Cyrus and Guérin are examining the material culture of cotton garments through archival research and conservation science. Using a variety of techniques, including isotope analysis, they are working with experts to pinpoint where the cotton was grown. Archival records reveal where the raw material was woven and later sold. Based on their findings, Cyrus and Guérin are mapping a wider supply chain that connects garments at Agnes to resource extraction, Indigenous displacement, the Transatlantic Slave Trade and the Underground Railroad. The Victorian cotton industry played a key role in advancing climate change, global income disparity and the systemic oppression of marginalized communities. Cyrus locates direct connection to Canada through archival materials sourced from the Archives of Ontario.

The research culminates in History Is Rarely Black or White, an exhibition opening at Agnes  27 November 2021. Here Cyrus connects the research on the global cotton industry to its ongoing legacy.

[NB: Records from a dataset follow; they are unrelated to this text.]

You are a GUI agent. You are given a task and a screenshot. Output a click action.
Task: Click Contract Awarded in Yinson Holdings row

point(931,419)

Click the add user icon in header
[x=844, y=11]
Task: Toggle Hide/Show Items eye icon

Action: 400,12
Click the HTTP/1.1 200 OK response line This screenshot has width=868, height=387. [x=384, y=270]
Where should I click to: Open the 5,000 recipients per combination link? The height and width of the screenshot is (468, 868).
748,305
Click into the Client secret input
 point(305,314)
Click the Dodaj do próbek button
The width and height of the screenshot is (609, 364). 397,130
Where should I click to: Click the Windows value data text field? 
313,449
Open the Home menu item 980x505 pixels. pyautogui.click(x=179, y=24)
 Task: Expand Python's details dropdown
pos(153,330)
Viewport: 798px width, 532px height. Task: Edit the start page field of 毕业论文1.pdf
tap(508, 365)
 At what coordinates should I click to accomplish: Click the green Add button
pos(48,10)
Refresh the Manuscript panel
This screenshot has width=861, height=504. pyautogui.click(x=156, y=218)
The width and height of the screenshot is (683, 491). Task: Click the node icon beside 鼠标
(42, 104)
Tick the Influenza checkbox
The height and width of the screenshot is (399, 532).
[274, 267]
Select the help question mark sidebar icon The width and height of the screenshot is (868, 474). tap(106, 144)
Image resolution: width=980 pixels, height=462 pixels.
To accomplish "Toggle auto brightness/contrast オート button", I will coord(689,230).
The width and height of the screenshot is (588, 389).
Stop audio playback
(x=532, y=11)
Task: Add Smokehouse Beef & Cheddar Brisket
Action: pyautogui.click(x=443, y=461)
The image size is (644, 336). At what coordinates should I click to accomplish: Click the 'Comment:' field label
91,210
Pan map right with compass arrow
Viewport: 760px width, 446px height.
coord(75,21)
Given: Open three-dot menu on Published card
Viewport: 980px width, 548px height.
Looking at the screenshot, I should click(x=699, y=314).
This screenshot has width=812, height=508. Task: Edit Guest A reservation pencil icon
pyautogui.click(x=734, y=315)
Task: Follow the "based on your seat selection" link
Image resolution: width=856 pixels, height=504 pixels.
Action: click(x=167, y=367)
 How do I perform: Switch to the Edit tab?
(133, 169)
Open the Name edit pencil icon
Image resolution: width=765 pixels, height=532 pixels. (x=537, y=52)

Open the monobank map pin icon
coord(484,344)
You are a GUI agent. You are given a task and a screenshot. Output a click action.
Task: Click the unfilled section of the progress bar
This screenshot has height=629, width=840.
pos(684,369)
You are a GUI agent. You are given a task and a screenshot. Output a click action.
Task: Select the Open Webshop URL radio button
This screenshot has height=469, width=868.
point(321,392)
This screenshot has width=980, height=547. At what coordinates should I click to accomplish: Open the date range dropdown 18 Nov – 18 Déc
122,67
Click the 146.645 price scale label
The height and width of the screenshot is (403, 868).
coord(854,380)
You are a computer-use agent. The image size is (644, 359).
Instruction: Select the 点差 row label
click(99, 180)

Three artists engage cotton’s colonial history to discuss questions of identity and belonging. “Each of these creatives mines their lived experience as a racialized individual with heritage linked to global migration,” says Cyrus. “By doing so, they demonstrate the manner in which the burden of colonial history entwines itself in research, making and daily life.”

Gordon Shadrach, Written in Stone, 2017, acrylic on wood. Courtesy of the artist

INTRO X DJ, Songs of the Gullah Campaign Image, 2020. Courtesy of the artist

Karin Jones’s installation and Gordon Shadrach’s portraits implicate Canada’s role in the cotton industry by challenging erroneous narratives of Blackness created by colonialism. Damian Joel’s fashion story, Songs of the Gullah, connects this exploration to making in a manner that is historically referenced yet radically future-oriented. The inclusion of Joel’s work brings the exhibition narrative full circle by juxtaposing the dress collection at Agnes with contemporary pieces based on similar networks of relation.

In 2021, Jason Cyrus and Dr Laura Peers were awarded the Isabel Bader Fellowship in Textile Conservation and Research. The program expanded to two fellows to celebrate the tenth anniversary of this remarkable program funded by Dr Isabel Bader. Dr Laura Peers’s research project, which addresses geographical distance between Indigenous audiences and museums by advancing ways to improve remote visual access to collections. A deeper look into her project is forthcoming.

The Isabel Bader Fellowship in Textile Conservation and Research is a residency and research opportunity that promotes investigation in textile conservation and costume history. The Fellowship links two of Queen’s University’s unique resources: the Queen’s University Collection of Canadian Dress at the Agnes, which comprises over 2000 articles of fashion from the late 1700s to the 1970s, and the Master of Art Conservation Program, which offers Canada’s only graduate degree in art conservation theory and treatment.